● **DESCRIPTION OF THE TASK**: Show every line of the items below that contains the word "header". Case counts.

● **Data extracted from a collection**:
_ _ _ _

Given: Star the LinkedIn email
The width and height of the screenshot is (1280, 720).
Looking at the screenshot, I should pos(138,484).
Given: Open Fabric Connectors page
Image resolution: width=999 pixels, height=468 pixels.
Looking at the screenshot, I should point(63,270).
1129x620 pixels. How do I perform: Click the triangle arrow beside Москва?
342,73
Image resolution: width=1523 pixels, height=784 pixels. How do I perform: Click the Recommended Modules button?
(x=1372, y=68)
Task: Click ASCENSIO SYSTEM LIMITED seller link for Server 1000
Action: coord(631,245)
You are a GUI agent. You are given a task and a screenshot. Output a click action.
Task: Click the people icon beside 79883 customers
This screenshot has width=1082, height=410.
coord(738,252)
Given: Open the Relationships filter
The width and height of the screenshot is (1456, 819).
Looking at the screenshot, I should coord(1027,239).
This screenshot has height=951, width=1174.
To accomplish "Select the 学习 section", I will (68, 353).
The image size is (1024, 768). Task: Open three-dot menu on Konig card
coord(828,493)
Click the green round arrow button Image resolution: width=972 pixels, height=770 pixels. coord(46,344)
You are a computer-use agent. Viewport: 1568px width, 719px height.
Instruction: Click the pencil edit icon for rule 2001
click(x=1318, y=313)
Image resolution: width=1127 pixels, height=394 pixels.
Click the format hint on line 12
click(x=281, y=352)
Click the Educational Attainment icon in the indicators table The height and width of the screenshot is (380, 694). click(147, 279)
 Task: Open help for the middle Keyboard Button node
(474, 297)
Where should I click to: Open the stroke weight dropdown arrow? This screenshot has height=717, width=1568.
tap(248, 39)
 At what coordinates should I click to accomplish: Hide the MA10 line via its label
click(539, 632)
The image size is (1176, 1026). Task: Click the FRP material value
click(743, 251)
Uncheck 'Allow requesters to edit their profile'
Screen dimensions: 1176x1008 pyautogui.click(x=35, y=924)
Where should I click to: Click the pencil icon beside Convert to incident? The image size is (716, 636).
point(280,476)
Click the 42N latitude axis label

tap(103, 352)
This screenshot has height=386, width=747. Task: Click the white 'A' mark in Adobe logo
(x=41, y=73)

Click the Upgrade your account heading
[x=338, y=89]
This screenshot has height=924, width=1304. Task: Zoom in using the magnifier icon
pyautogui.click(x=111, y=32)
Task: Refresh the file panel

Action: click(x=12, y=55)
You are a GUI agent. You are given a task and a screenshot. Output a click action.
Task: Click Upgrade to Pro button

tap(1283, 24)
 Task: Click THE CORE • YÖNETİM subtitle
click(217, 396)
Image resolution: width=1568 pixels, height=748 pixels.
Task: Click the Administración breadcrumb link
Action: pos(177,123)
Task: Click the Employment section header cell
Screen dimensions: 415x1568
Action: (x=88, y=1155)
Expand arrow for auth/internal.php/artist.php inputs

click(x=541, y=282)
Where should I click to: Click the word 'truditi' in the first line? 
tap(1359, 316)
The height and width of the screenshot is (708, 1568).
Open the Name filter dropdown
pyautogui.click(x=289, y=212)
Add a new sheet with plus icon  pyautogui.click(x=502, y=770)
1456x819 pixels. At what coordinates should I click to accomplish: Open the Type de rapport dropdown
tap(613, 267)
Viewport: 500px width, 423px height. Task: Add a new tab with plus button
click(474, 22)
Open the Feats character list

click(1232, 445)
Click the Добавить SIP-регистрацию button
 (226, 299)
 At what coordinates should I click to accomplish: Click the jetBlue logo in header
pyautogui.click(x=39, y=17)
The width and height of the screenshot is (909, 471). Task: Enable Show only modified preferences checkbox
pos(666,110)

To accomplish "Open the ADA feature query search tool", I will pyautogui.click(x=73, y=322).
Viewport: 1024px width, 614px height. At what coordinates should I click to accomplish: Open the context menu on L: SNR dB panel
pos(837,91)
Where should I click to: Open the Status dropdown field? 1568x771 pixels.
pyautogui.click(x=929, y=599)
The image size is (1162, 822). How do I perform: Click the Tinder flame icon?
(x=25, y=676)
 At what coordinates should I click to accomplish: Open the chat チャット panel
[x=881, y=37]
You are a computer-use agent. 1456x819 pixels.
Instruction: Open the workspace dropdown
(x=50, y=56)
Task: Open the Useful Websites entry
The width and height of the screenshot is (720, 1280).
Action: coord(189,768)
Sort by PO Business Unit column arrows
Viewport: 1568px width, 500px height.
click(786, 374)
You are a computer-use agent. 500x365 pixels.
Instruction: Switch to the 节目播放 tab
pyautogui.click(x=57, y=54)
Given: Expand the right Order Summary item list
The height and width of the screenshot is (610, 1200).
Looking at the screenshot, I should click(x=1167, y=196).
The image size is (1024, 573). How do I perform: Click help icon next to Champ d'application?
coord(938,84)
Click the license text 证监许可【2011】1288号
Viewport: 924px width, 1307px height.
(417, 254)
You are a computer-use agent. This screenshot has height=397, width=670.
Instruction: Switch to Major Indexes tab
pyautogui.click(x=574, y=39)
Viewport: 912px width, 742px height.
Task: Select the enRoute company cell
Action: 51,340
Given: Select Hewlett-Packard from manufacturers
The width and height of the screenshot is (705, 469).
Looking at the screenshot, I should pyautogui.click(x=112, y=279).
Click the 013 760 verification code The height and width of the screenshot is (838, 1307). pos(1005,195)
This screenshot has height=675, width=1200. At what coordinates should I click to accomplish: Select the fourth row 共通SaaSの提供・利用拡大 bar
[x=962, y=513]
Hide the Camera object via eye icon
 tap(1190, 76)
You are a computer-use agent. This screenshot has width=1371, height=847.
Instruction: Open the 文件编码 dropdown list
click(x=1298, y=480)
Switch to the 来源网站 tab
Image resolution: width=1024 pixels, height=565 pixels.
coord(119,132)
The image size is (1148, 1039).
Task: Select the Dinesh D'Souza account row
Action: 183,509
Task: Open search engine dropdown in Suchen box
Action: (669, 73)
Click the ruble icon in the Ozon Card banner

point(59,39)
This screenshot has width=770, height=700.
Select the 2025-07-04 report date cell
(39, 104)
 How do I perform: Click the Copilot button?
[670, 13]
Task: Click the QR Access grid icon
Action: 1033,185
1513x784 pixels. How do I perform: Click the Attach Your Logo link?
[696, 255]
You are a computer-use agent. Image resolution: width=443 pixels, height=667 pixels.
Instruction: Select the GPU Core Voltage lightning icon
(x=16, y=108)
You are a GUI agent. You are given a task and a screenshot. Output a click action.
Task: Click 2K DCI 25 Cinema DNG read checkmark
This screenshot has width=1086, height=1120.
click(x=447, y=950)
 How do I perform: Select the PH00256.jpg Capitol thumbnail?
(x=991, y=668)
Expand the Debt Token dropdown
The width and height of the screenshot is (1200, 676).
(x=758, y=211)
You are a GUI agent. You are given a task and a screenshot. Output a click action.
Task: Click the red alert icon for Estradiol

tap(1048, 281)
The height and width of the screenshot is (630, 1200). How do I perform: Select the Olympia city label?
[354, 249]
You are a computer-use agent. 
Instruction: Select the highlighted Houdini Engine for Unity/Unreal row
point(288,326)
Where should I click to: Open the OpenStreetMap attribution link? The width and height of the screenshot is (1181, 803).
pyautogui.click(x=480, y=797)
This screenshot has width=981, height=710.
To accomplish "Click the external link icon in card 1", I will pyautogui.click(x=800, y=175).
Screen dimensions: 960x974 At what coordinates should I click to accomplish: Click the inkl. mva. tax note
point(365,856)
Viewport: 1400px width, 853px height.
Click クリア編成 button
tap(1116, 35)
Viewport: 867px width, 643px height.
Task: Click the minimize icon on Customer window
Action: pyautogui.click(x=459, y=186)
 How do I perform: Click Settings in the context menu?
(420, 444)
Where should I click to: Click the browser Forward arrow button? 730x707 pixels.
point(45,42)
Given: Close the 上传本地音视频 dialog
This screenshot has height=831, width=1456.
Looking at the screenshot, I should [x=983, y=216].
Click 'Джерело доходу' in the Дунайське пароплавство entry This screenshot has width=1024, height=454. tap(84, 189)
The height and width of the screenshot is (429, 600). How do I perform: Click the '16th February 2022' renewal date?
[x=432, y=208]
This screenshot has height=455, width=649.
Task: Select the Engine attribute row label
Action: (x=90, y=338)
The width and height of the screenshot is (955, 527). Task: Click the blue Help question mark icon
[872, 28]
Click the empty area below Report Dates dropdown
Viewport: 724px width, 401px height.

_ _ _ _

● **TASK RESPONSE**:
Task: Click the Employment section header cell
 At what coordinates should I click to accomplish: Click the jetBlue logo in header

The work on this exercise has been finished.